:: THE INPUT ::

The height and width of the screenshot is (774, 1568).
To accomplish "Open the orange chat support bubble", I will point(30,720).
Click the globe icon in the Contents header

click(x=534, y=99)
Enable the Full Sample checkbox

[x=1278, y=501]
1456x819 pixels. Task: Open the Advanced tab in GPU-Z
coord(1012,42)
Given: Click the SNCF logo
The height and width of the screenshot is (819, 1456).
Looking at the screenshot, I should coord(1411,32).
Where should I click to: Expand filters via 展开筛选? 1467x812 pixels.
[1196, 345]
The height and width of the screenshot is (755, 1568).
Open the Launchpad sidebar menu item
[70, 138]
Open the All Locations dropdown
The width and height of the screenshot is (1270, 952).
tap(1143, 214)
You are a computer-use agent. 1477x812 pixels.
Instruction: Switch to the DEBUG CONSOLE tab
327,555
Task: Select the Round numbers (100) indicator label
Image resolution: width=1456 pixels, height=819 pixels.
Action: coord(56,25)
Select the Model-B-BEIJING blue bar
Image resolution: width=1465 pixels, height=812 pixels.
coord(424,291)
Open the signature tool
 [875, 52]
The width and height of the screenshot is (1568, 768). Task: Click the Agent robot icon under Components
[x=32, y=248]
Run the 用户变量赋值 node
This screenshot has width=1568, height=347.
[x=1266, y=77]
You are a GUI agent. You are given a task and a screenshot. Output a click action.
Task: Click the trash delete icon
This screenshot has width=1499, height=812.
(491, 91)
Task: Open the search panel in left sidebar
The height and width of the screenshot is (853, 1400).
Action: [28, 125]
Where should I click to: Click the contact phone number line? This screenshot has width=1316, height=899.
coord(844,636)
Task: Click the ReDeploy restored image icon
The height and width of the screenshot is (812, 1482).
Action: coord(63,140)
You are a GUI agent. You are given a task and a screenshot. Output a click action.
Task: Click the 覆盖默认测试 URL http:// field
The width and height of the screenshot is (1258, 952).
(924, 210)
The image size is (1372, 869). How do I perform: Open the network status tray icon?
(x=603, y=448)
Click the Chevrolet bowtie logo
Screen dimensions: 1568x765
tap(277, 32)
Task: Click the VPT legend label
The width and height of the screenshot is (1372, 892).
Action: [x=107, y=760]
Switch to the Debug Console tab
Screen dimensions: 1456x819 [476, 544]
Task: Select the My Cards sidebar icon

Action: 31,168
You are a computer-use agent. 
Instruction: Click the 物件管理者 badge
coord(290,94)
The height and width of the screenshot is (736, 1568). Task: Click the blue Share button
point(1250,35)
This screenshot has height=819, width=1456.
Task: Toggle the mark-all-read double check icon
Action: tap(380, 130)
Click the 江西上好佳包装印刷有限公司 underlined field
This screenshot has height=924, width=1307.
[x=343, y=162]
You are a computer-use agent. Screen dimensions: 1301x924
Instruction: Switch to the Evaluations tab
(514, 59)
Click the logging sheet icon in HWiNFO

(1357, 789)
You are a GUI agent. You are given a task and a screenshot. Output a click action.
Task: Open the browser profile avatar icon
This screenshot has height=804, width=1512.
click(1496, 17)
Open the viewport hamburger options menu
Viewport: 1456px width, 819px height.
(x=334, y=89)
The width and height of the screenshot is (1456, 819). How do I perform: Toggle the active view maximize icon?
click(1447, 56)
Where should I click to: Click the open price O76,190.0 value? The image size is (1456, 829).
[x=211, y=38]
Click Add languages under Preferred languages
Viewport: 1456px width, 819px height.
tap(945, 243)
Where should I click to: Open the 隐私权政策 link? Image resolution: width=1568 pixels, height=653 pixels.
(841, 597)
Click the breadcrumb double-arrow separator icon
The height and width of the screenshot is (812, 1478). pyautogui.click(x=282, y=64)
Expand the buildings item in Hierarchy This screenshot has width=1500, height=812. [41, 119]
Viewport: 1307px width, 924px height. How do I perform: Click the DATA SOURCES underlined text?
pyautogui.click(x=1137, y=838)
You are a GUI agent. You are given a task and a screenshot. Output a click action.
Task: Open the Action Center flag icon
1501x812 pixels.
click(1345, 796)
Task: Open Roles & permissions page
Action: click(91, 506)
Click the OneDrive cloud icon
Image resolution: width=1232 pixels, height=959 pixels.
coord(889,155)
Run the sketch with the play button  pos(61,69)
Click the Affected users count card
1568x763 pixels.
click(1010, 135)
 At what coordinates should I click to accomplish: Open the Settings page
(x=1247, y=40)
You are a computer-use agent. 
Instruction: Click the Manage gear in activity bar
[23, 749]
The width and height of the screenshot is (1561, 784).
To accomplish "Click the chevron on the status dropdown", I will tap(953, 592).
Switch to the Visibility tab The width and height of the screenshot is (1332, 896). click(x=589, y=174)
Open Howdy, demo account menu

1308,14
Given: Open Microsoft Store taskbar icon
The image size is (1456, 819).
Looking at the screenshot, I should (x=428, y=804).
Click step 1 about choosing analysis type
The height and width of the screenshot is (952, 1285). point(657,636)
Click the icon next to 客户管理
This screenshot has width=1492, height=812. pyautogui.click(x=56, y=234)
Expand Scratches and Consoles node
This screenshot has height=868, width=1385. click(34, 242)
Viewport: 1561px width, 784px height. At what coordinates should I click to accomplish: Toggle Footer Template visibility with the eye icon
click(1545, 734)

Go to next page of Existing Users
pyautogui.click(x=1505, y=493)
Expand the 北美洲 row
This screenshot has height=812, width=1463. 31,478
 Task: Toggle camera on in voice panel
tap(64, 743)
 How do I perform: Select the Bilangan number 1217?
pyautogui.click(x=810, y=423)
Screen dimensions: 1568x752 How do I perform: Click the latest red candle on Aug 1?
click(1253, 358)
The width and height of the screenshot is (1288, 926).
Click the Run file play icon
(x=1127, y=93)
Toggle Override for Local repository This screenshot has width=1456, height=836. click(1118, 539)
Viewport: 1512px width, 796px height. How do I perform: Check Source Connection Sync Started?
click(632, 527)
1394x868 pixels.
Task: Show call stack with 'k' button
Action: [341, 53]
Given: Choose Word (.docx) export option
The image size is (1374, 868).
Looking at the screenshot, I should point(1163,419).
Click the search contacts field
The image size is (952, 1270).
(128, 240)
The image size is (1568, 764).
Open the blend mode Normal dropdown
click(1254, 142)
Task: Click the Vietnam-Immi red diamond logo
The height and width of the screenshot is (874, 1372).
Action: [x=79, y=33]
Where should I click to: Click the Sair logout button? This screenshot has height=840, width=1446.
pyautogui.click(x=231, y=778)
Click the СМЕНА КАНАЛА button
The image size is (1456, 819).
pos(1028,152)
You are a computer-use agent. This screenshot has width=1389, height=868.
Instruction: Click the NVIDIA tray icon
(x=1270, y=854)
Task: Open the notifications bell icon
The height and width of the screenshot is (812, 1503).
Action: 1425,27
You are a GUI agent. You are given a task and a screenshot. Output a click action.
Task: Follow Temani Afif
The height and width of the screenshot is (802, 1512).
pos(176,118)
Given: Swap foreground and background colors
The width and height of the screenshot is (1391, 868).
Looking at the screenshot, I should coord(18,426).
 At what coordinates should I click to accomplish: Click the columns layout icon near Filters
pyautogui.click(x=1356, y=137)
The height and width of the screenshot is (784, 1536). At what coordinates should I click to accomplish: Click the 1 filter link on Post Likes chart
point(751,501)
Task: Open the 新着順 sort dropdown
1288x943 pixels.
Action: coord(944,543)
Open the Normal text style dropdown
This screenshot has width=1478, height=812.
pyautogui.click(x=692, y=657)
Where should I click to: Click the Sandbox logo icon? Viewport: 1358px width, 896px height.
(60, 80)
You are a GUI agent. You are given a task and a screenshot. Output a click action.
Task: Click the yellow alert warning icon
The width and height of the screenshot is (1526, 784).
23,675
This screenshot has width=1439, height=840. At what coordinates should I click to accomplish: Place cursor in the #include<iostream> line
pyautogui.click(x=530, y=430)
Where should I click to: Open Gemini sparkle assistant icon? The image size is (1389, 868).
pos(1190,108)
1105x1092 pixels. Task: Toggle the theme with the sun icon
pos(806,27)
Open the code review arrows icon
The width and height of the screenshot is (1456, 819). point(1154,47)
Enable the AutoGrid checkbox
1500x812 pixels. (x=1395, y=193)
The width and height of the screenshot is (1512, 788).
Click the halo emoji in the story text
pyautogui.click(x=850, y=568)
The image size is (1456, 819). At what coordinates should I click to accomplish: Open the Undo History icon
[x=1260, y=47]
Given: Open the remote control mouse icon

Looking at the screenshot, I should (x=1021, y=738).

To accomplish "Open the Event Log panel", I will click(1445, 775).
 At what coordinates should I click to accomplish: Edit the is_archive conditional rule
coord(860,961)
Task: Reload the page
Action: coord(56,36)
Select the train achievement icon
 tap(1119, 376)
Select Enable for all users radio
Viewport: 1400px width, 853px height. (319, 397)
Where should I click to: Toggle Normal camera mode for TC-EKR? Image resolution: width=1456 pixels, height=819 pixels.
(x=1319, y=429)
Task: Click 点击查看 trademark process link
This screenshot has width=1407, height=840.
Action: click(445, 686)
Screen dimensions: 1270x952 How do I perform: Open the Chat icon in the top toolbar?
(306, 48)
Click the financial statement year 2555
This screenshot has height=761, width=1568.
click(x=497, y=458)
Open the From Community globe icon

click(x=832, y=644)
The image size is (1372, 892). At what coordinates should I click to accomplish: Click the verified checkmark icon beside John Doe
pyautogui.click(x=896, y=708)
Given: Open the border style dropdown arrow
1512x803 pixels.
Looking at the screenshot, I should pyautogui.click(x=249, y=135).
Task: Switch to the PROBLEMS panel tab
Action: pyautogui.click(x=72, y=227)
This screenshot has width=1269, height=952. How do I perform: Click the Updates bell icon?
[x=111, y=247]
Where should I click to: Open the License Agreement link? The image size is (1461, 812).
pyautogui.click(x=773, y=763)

:::

■ DIRECTIONS
Select every line above that contains the word "will", and copy it.

■ FINISHED TASK
To accomplish "Open the orange chat support bubble", I will point(30,720).
To accomplish "Click the chevron on the status dropdown", I will tap(953, 592).
To accomplish "Open the Event Log panel", I will click(1445, 775).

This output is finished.